**Yapılacak İş**
Okul bütçesi ve kayıtlarıyla ilgili okuma parçasının "3 milyonun üzerindeki" ifadesini içeren sözlerle açılıp "oranda çözüleceğini kaydetti." ile kapanan bölümünü hiçbir değişiklik yapmadan yazınız.

**Okuma Parçası**
+++

Okullardaki bütçeyle ilgili de konuşan Tekin, geçen yıllara oranla bütçede azalma söz konusu olmadığını söyledi.

 

Okullarda kayıt ücreti alındığına dair iddiaları da yanıtlayan Tekin, ortaöğretim kurumlarında sınavla ya da adrese dayalı öğrenci alan liselerin olduğunu, okul müdürünün “Kayıt yapmıyorum.” deme inisiyatifinin bulunmadığını kaydetti.

 

Süreçlerin elektronik ortam üzerinden yürütüldüğünü hatırlatan Tekin, “Kayıt hakkı olmayan okullarda veli bir şekilde oraya kaydettirmek istediği için farklı yöntemler deniyor olabilir. Kayıt hakkı olduğu haâlde kaydetmemek gibi seçenek yok. Okullarımızı, müdürlerimizi zan altında bırakmasınlar.” dedi.

 

3 milyonun üzerindeki öğrenci yemek hizmetinden faydalanıyor

Tekin, okul aile birliklerinin mevzuatının da kendileri tarafından kontrol edildiğini söyledi.

 

Geçen yaz devamsızlık ve başarısızlık sebebiyle sınıf tekrarı uygulaması başlattıklarını belirten Tekin, çok az sayıdaki ilde bu sebeple ders kitaplarının ulaşmadığı okullar olduğunu ve bu sorunun da bu hafta içerisinde büyük oranda çözüleceğini kaydetti.

+++

**Veri Bölümü**
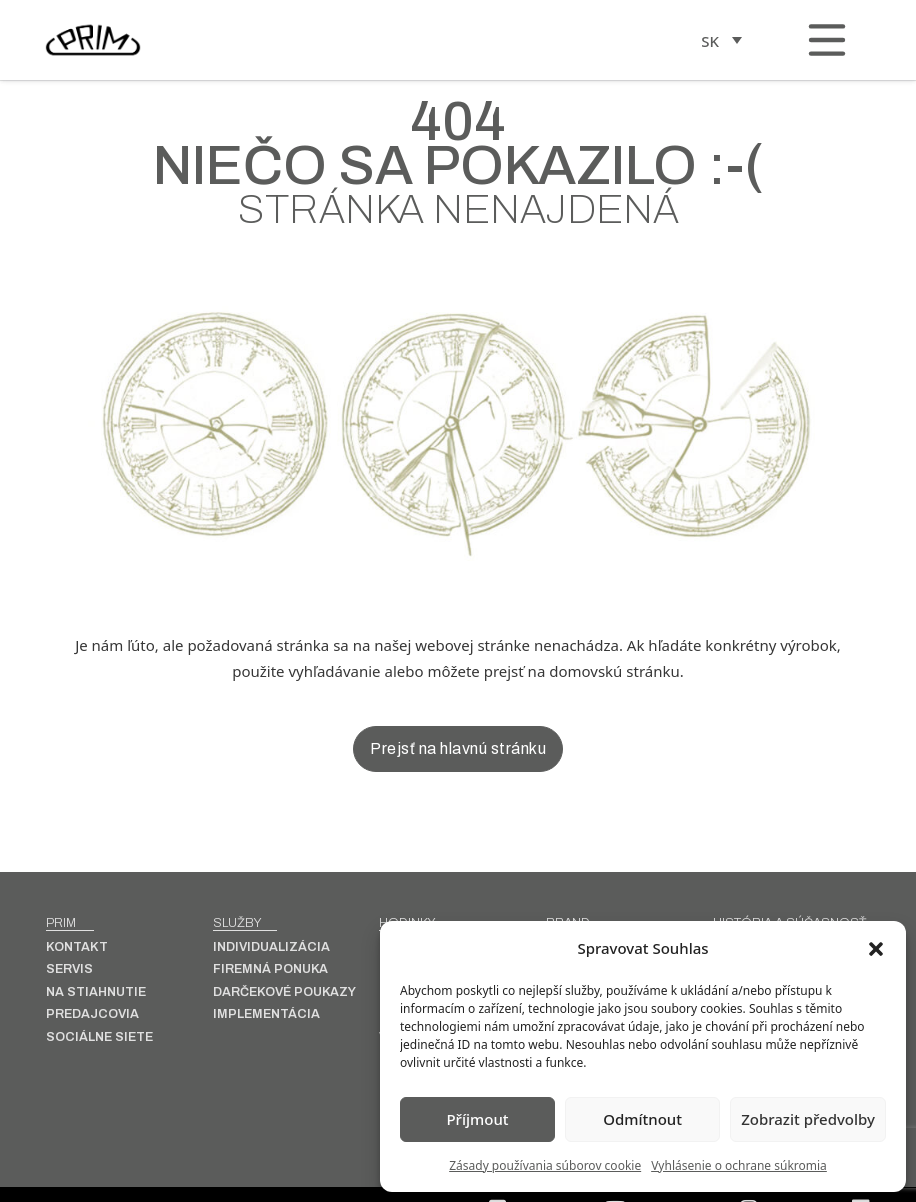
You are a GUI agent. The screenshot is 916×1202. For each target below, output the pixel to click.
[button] (876, 949)
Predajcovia (92, 1014)
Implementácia (266, 1014)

+++

**Sonuç**
3 milyonun üzerindeki öğrenci yemek hizmetinden faydalanıyor

Tekin, okul aile birliklerinin mevzuatının da kendileri tarafından kontrol edildiğini söyledi.

 

Geçen yaz devamsızlık ve başarısızlık sebebiyle sınıf tekrarı uygulaması başlattıklarını belirten Tekin, çok az sayıdaki ilde bu sebeple ders kitaplarının ulaşmadığı okullar olduğunu ve bu sorunun da bu hafta içerisinde büyük oranda çözüleceğini kaydetti.